INPUT FOR THIS TASK Block Start

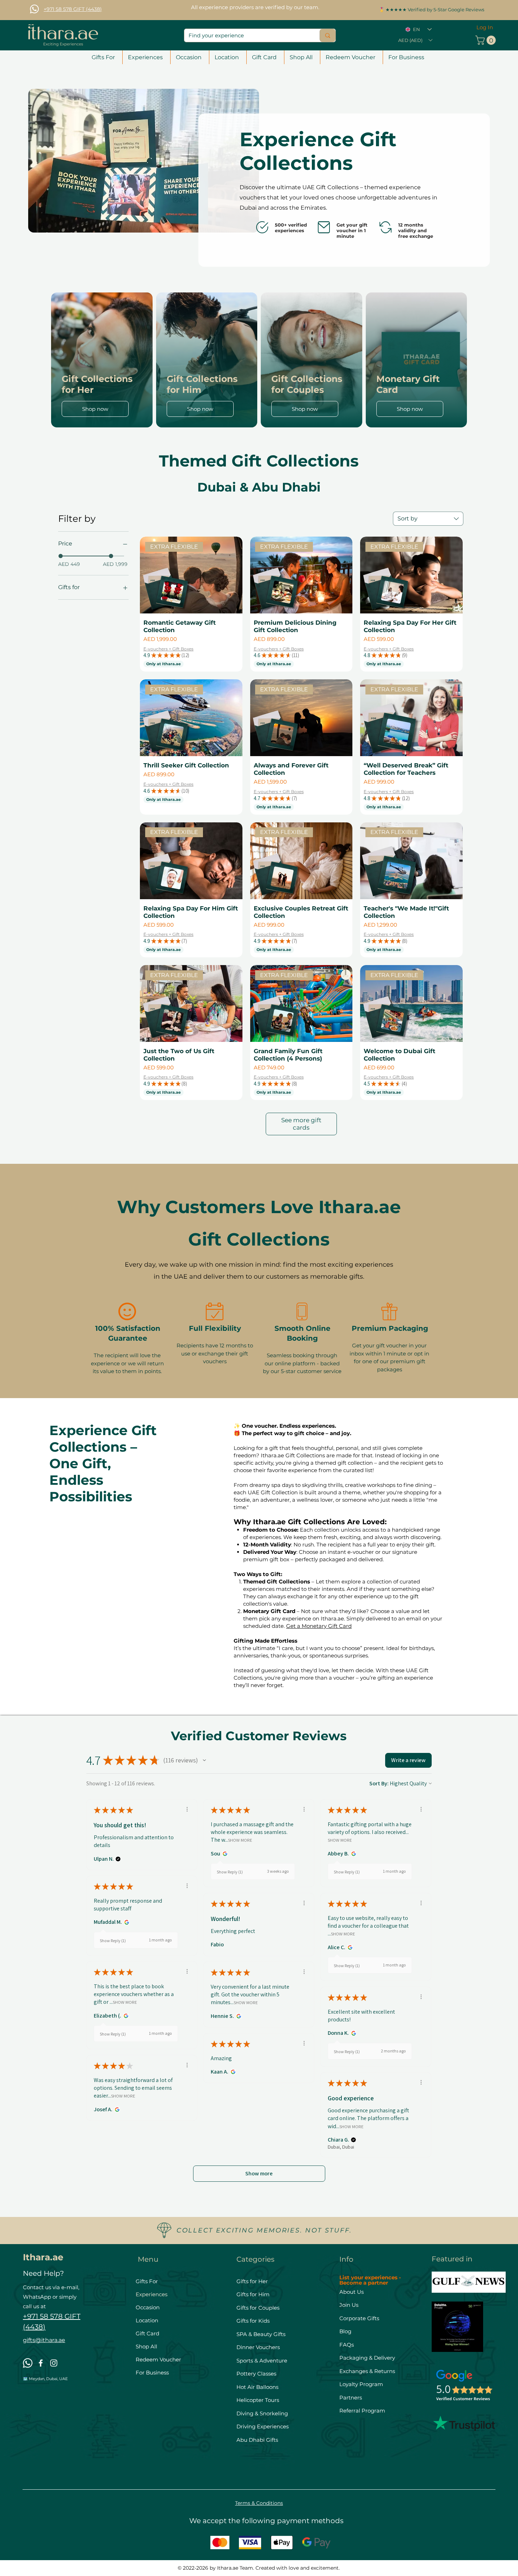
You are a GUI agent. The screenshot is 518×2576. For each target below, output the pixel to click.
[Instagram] (53, 2363)
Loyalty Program (361, 2384)
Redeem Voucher (158, 2359)
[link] (486, 40)
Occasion (148, 2307)
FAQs (346, 2344)
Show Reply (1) (230, 1871)
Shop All (146, 2346)
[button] (415, 40)
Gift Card (147, 2333)
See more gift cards (301, 1124)
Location (147, 2320)
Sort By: (379, 1783)
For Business (152, 2372)
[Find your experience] (327, 35)
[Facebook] (40, 2363)
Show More (240, 1840)
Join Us (349, 2305)
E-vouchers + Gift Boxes (168, 648)
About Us (351, 2291)
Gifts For (147, 2281)
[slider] (60, 556)
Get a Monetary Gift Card (319, 1626)
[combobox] (428, 519)
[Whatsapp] (34, 9)
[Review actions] (187, 1809)
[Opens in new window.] (224, 1853)
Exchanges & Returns (367, 2371)
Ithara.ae (43, 2257)
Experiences (151, 2294)
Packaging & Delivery (367, 2357)
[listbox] (415, 40)
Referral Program (362, 2410)
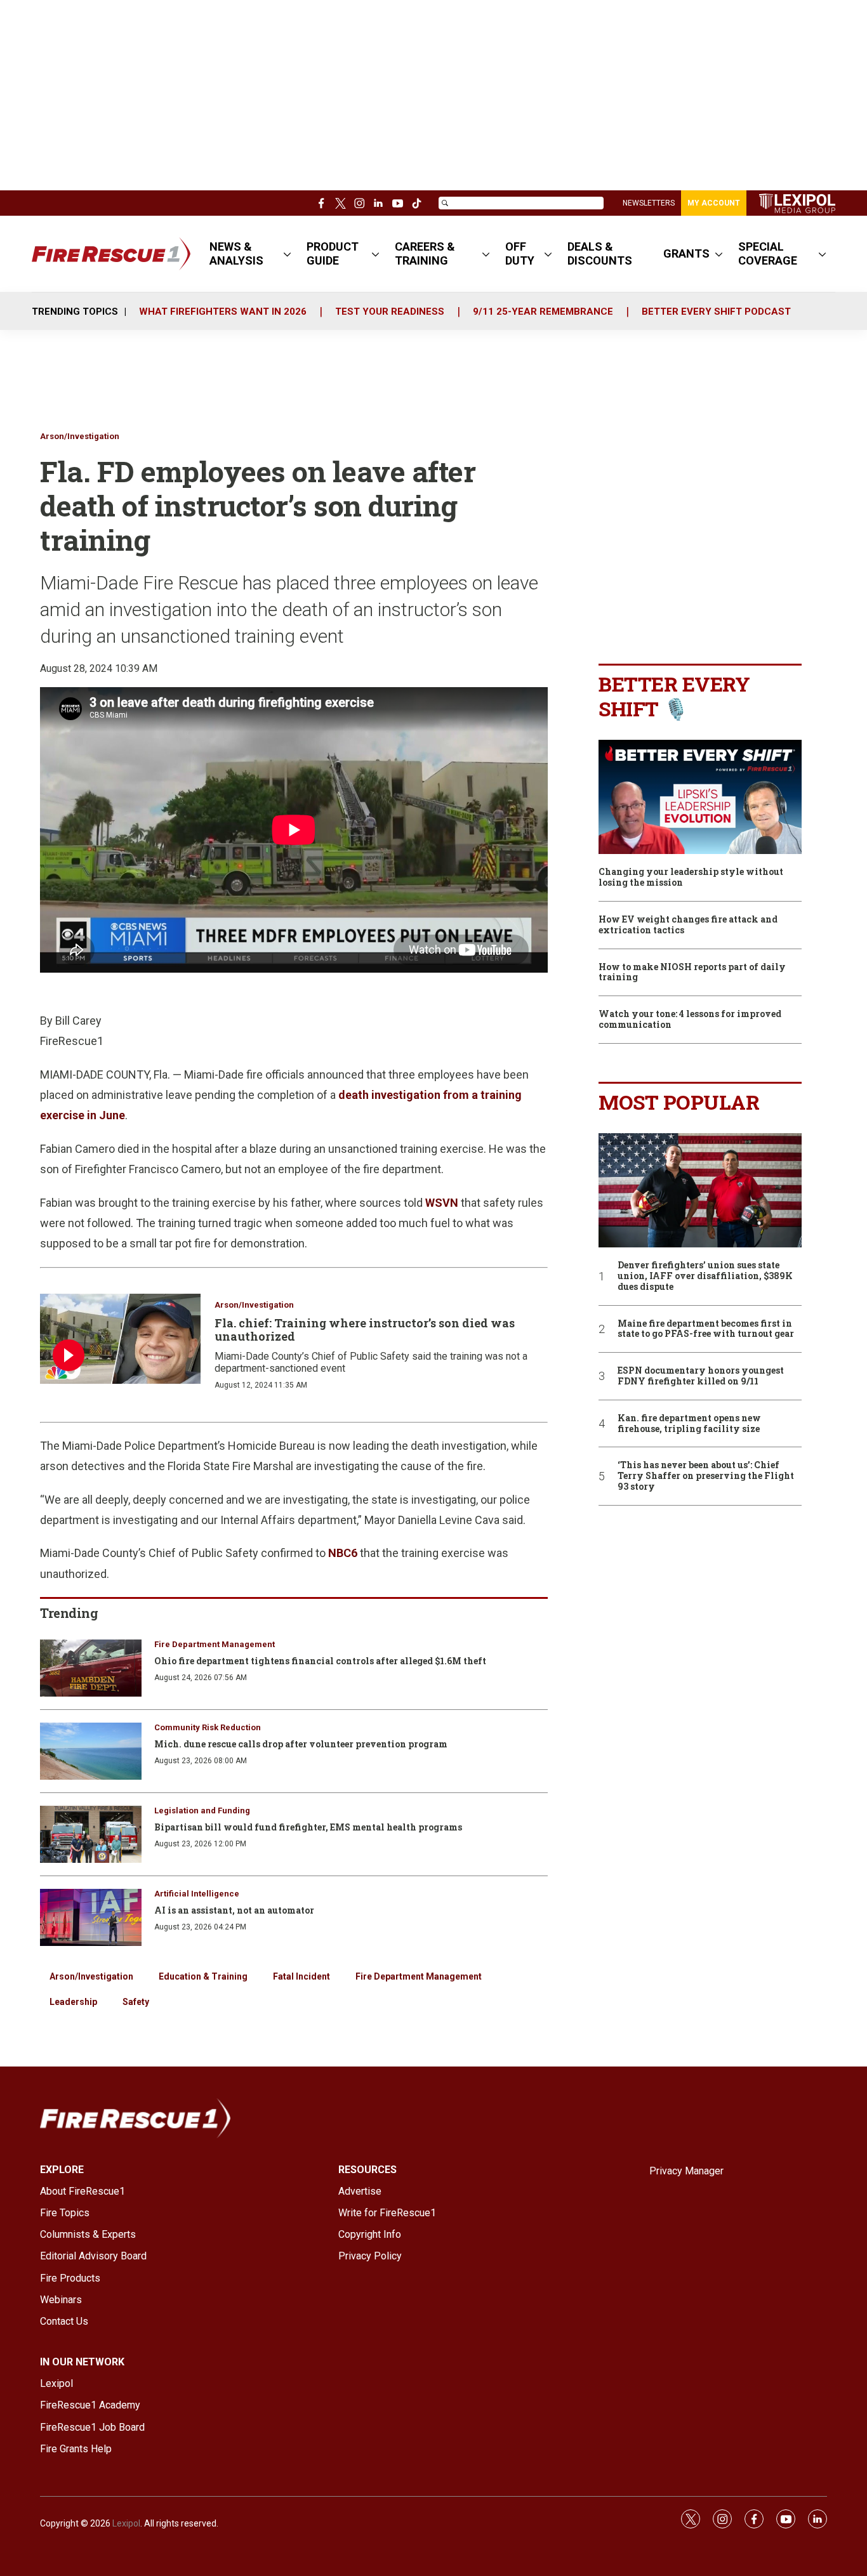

INPUT FOR THIS TASK Block End

* _THE PROBLEM_: From the line that contains "[link] (486, 40)" to the last line of the records above, copy each line exactly, both ends included, and leave the pictures out.

* _RESPONSE FOR THIS EXERCISE_:
[link] (486, 40)
Occasion (148, 2307)
FAQs (346, 2344)
Show Reply (1) (230, 1871)
Shop All (146, 2346)
[button] (415, 40)
Gift Card (147, 2333)
See more gift cards (301, 1124)
Location (147, 2320)
Sort By: (379, 1783)
For Business (152, 2372)
[Find your experience] (327, 35)
[Facebook] (40, 2363)
Show More (240, 1840)
Join Us (349, 2305)
E-vouchers + Gift Boxes (168, 648)
About Us (351, 2291)
Gifts For (147, 2281)
[slider] (60, 556)
Get a Monetary Gift Card (319, 1626)
[combobox] (428, 519)
[Whatsapp] (34, 9)
[Review actions] (187, 1809)
[Opens in new window.] (224, 1853)
Exchanges & Returns (367, 2371)
Ithara.ae (43, 2257)
Experiences (151, 2294)
Packaging & Delivery (367, 2357)
[listbox] (415, 40)
Referral Program (362, 2410)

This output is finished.